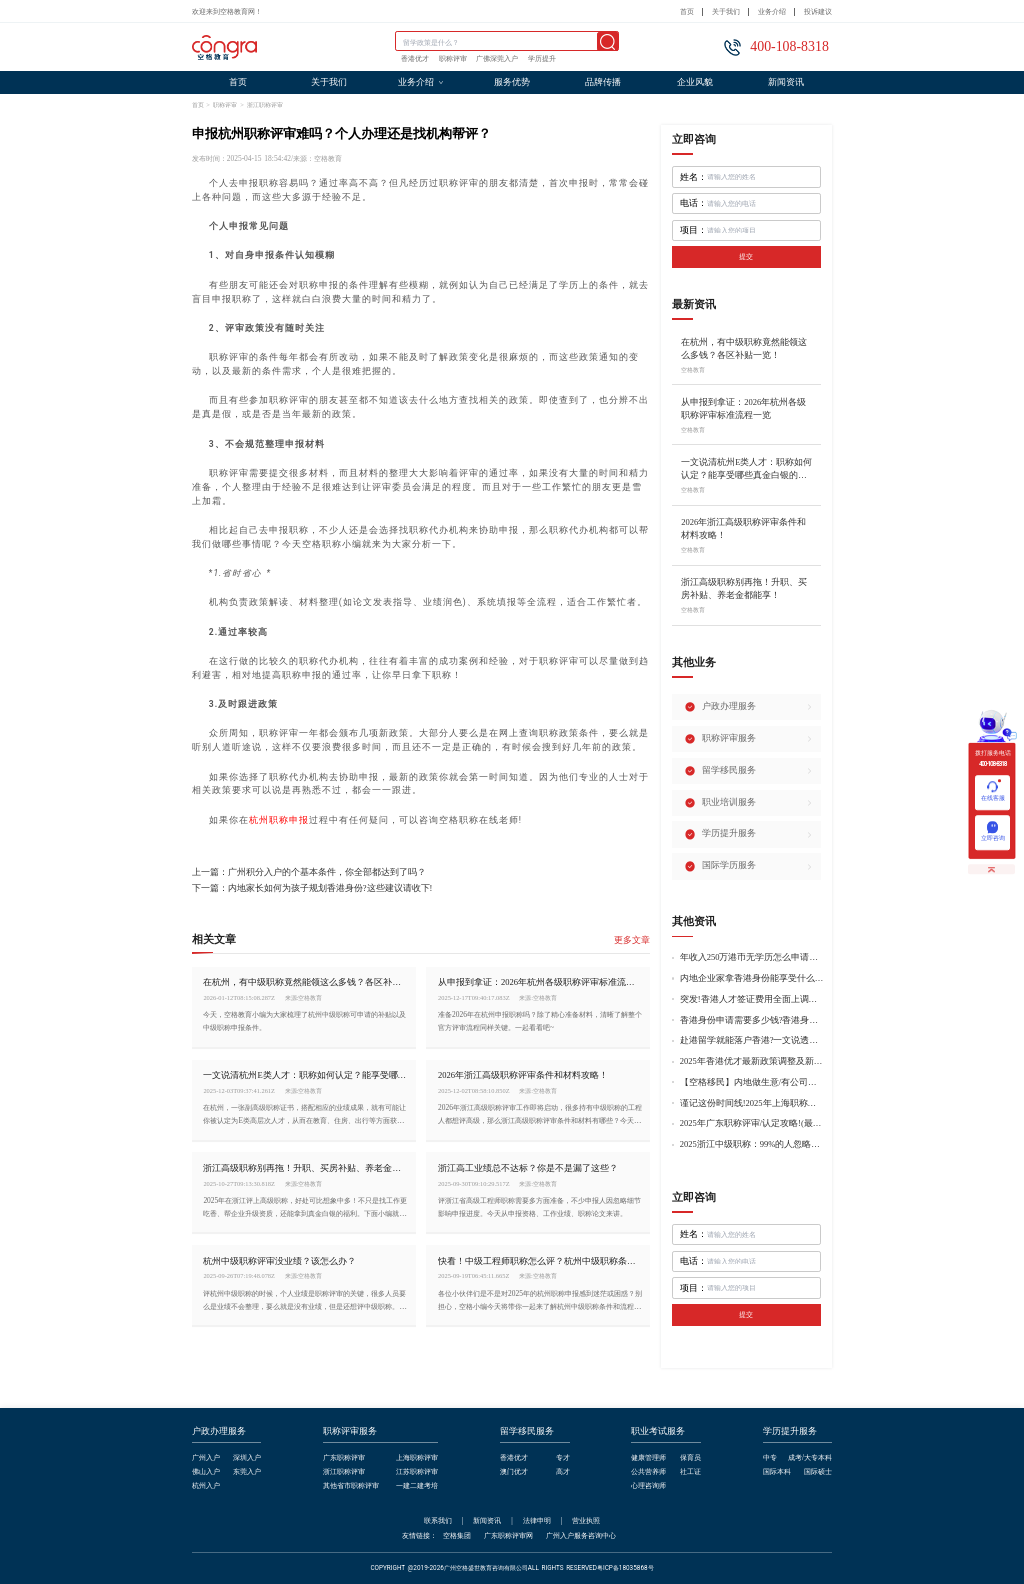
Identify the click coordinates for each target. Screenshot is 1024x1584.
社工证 (690, 1472)
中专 (770, 1458)
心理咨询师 (648, 1486)
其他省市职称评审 (351, 1486)
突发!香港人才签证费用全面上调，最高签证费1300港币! (752, 999)
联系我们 (438, 1520)
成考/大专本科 (810, 1458)
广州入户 (206, 1458)
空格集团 (457, 1535)
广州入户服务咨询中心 (581, 1535)
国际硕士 (818, 1472)
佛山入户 (206, 1472)
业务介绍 (772, 12)
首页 (687, 12)
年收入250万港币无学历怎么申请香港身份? (752, 957)
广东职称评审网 (508, 1535)
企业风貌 (695, 82)
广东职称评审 (344, 1458)
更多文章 (632, 940)
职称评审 (453, 58)
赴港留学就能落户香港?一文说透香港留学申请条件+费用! (752, 1040)
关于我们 (726, 12)
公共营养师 (648, 1472)
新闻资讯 (786, 82)
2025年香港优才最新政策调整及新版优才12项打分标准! (752, 1061)
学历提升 (542, 58)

================

== Instruction ==
Format every line of the listing above as a JSON list of strings, one string per line, skipping blank lines and leaving the picture out.

== Output of the exercise ==
[
  "Identify the click coordinates for each target. Screenshot is 1024x1584.",
  "社工证 (690, 1472)",
  "中专 (770, 1458)",
  "心理咨询师 (648, 1486)",
  "其他省市职称评审 (351, 1486)",
  "突发!香港人才签证费用全面上调，最高签证费1300港币! (752, 999)",
  "联系我们 (438, 1520)",
  "成考/大专本科 (810, 1458)",
  "广州入户 (206, 1458)",
  "空格集团 (457, 1535)",
  "广州入户服务咨询中心 (581, 1535)",
  "国际硕士 (818, 1472)",
  "佛山入户 (206, 1472)",
  "业务介绍 (772, 12)",
  "首页 (687, 12)",
  "年收入250万港币无学历怎么申请香港身份? (752, 957)",
  "广东职称评审网 (508, 1535)",
  "企业风貌 (695, 82)",
  "广东职称评审 (344, 1458)",
  "更多文章 (632, 940)",
  "职称评审 (453, 58)",
  "赴港留学就能落户香港?一文说透香港留学申请条件+费用! (752, 1040)",
  "关于我们 (726, 12)",
  "公共营养师 (648, 1472)",
  "新闻资讯 (786, 82)",
  "2025年香港优才最新政策调整及新版优才12项打分标准! (752, 1061)",
  "学历提升 (542, 58)"
]